Richard Ottoy, general manager EMEA at Sharethrough, explores how the attention challenge is evolving, touching on which ads capture consumers' attention best and which metrics are currently available to measure it, as well as industry developments surrounding attention.
How has the attention challenge evolved over the past couple of years? What has made capturing people’s attention more difficult?
The attention challenge has evolved as consumers continue to be exposed to more ads every day while they are getting better at not paying attention to those ads. To further complicate, users are splitting their attention among an ever-growing number of channels like social, television, short and long-form videos, podcasts, websites, streaming services, etc. Plus, they are often consuming multiple channels at the same time. Our recent research shows that 79% of consumers use a second screen while watching TV, especially during commercial breaks.
As a result, advertisers have had to become more creative in delivering concise, impactful messages that grab attention without being overly annoying. All while trying to meet consumer expectations for personalized, relevant content. This all adds up to a difficult task for advertisers to capture attention at scale.
Are some ad formats better able to capture consumers’ attention? In what ways do other formats struggle?
We’ve been studying how ad formats impact attention for over a decade. Our early research led to us developing the first native ad exchange, which was based on the research results that ads perform better when they fit in with the user experience and expectations. Since then, we’ve been studying ways to apply that same concept to other ad formats like video, CTV and display. That research has led to turnkey ad enhancements that have been proven time and again to improve advertiser performance.

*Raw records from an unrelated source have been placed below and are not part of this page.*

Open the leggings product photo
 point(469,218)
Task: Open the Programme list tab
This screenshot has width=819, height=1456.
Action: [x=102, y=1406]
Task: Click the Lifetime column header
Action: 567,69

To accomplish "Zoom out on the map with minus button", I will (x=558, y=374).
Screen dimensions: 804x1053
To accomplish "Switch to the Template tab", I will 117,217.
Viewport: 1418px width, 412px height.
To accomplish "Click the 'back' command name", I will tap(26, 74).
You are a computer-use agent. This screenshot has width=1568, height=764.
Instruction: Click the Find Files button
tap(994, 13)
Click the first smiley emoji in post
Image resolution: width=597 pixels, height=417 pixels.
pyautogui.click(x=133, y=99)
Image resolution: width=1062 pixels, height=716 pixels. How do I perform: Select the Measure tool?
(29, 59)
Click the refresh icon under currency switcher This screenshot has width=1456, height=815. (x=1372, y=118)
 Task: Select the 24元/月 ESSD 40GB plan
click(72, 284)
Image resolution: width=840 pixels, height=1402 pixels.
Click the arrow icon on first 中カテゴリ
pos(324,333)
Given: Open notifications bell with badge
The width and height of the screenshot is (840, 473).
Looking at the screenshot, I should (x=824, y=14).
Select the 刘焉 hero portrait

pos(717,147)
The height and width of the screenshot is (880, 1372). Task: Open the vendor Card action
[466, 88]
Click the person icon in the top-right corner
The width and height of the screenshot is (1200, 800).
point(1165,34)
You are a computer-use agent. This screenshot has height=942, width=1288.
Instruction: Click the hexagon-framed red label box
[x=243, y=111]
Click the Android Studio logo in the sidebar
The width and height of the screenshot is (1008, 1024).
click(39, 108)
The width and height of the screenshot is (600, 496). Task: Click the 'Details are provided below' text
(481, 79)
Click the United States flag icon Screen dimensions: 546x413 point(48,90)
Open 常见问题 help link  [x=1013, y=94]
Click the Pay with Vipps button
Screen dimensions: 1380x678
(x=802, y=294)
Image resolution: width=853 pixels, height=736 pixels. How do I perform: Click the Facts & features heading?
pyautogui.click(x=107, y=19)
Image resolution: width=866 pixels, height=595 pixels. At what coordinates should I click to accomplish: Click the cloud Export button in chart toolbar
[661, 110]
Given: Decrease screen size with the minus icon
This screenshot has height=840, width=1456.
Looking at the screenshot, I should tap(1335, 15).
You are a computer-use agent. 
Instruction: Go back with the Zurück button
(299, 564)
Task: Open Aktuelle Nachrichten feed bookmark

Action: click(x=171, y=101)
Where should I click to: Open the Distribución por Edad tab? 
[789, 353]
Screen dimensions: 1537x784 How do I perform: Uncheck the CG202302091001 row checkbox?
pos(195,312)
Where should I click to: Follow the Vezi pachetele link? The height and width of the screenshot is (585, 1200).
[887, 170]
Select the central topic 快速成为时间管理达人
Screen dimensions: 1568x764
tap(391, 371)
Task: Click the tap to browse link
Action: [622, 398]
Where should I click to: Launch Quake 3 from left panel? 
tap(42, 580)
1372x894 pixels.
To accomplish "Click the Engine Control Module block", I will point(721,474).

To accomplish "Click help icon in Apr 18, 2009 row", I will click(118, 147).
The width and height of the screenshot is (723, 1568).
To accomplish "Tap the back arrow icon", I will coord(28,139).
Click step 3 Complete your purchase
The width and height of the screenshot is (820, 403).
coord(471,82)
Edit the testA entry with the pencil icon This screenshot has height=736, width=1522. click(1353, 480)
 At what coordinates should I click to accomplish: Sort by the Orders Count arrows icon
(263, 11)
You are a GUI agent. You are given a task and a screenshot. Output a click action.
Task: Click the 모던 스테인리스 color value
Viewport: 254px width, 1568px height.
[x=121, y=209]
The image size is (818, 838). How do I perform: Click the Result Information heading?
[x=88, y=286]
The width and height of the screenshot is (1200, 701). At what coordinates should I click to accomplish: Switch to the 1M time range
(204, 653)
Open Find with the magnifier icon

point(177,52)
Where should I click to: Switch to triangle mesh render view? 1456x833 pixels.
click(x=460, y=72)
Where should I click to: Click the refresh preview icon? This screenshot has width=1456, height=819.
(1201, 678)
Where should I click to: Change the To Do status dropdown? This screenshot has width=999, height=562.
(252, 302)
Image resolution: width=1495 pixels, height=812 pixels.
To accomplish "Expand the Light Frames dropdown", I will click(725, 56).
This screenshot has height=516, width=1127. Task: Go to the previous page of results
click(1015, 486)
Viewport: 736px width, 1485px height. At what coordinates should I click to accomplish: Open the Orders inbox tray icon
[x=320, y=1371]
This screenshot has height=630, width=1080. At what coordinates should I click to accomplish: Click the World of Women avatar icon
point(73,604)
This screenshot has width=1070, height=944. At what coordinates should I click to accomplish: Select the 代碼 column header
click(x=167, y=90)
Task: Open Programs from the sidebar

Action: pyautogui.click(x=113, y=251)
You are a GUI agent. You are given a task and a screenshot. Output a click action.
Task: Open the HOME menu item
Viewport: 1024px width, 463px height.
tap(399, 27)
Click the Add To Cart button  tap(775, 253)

Dynamic Video Captions: We noticed that 75% of people (Sharethrough study from 2022) often watch video content on their mobile with their device being muted. Meaning they would be exposed to video ads that are almost impossible to understand without the sound on. We also noticed most video ads don’t have captions in them. So we built Dynamic Video Caption enhancement technology, which leverages AI to automatically add dynamic captions on the video ads at no additional cost and 11 out of 11 brand studies have shown an increase in brand awareness and message comprehension with Dynamic Captions included.
CTV Sports Ticker: We also noticed a huge attention problem with TV ads, since our research (2022) showed 79% of users are looking at their phone during commercial breaks. So we’ve built CTV Ad Enhancements such as Sport Tickers that display sports scores next to the TV ad. Our research showed that sports fans were 91% more likely to pay attention to a CTV ad when it includes the sports ticker.
So the main takeaway is ad attention can improve significantly by making small adjustments to standard ad units that better fit user behaviours.
What measurement techniques/metrics are currently in use to evaluate how much attention ad campaigns are garnering, and how effective are they?
We see different tactics being used, however there is no industry standard yet when it comes to measuring attention. So advertisers are using a mix of eye tracking research, brand lift studies, in-view time, viewability metrics, dwell time and interaction rates.
They vary in effectiveness so the key for advertisers is to find the right metrics that work for you and then start developing your own benchmarks to compare.
At Sharethrough, we have found success through a combination of brand lift studies that can both indicate attention or ask specific questions about attention, targeting high-attention placements through partners like Adelaide, measuring eye-tracking on CTV with TVision or display and video with Lumen.
What developments are taking place to improve how attention is measured, and how will these comply with tightening privacy legislation?
Attention is a topic that the advertising industry has been trying to tackle for years but because attention is so nuanced, no clear standard has appeared. More recently, we have seen growth in innovation and product development in attention solutions since measurement and attribution of standard metrics are becoming more difficult and less reliable with tightening privacy legislation and cookie depletion.
The most promising and likely innovation will come through AI-powered attention metrics that can analyse a number of different factors from scroll speed, facial recognition, eye-tracking, time in view, dwell time, etc.